[Screenshot grounding data]
==============================

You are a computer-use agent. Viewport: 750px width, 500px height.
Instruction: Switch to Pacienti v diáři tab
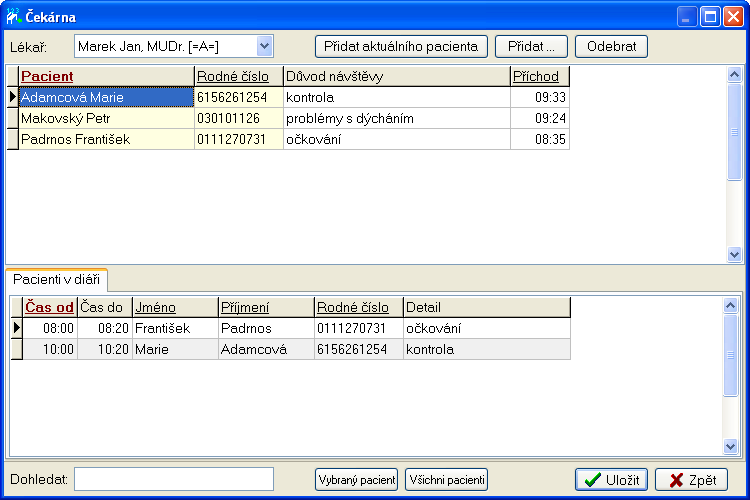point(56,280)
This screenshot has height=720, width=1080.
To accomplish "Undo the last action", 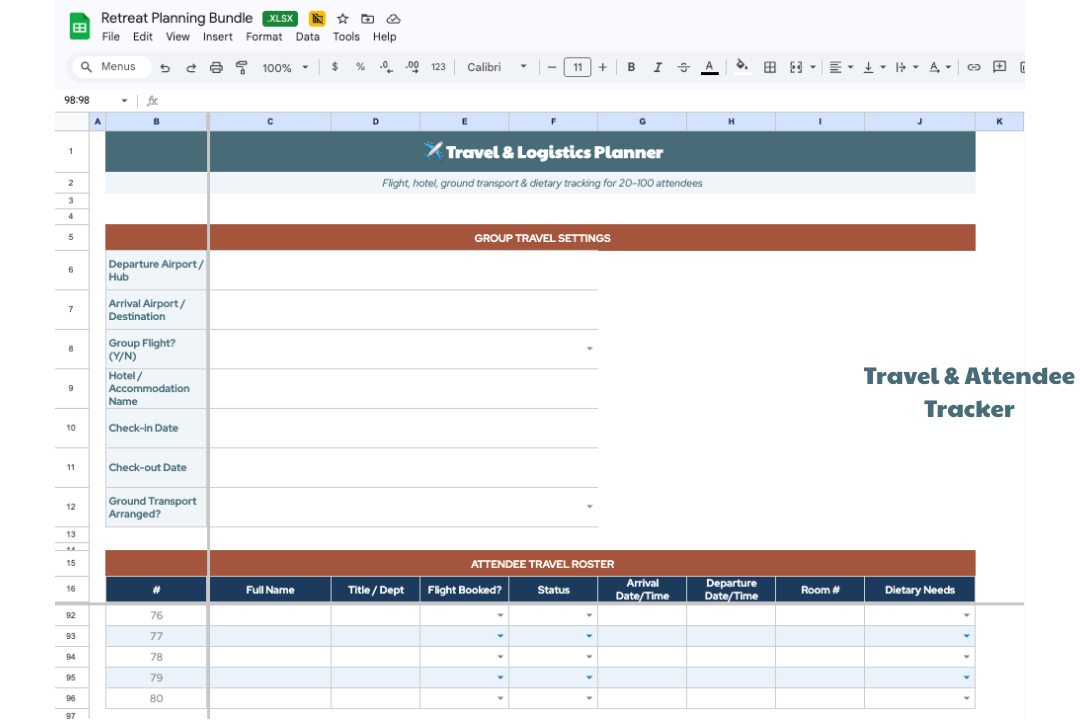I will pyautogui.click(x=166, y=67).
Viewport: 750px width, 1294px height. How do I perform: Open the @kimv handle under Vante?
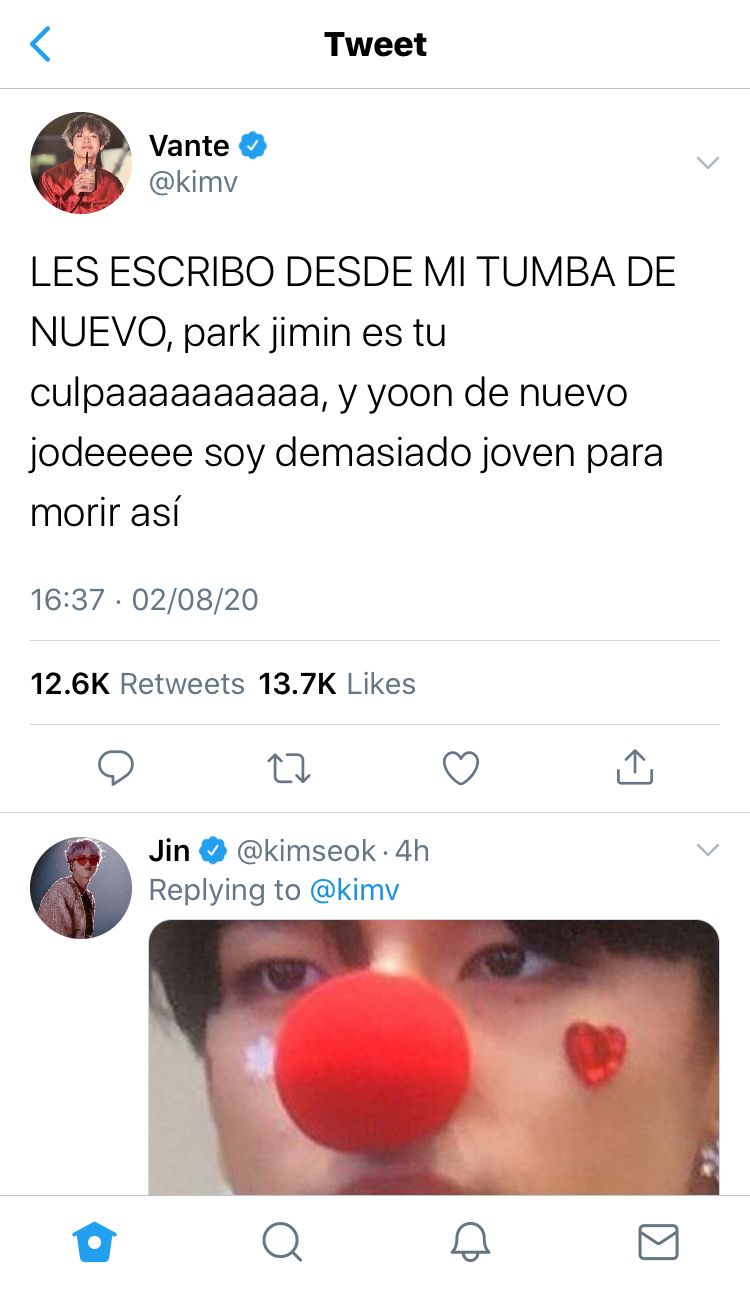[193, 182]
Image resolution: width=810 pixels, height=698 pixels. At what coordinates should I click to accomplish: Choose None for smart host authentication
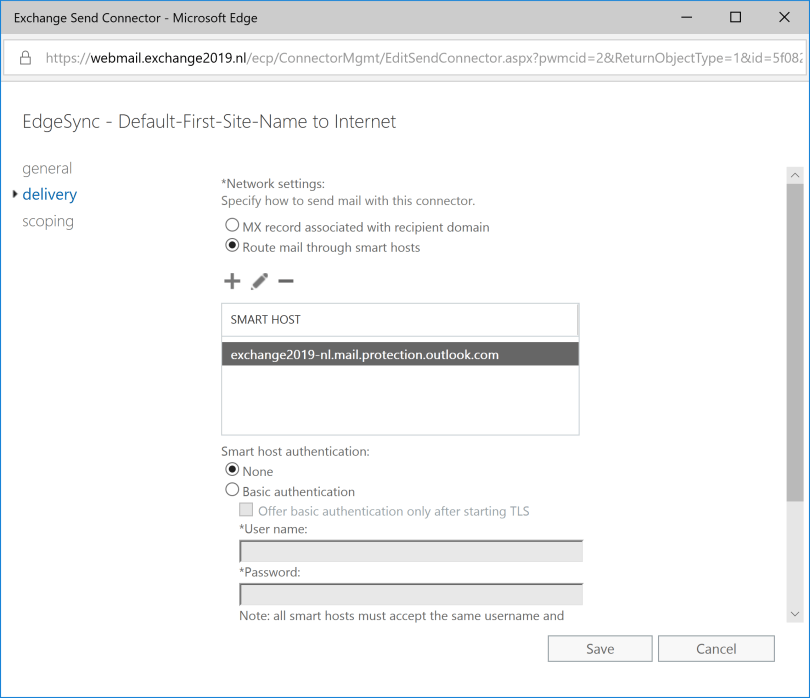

==============================

→ Task
Beginning with the line that contains "Viewport: 750px width, 1294px" in the data above, please copy each line exactly until the last line, both ends included, skipping any pictures.

→ Exercise output
Viewport: 750px width, 1294px height. How do I perform: Open the @kimv handle under Vante?
[193, 182]
Image resolution: width=810 pixels, height=698 pixels. At what coordinates should I click to accomplish: Choose None for smart host authentication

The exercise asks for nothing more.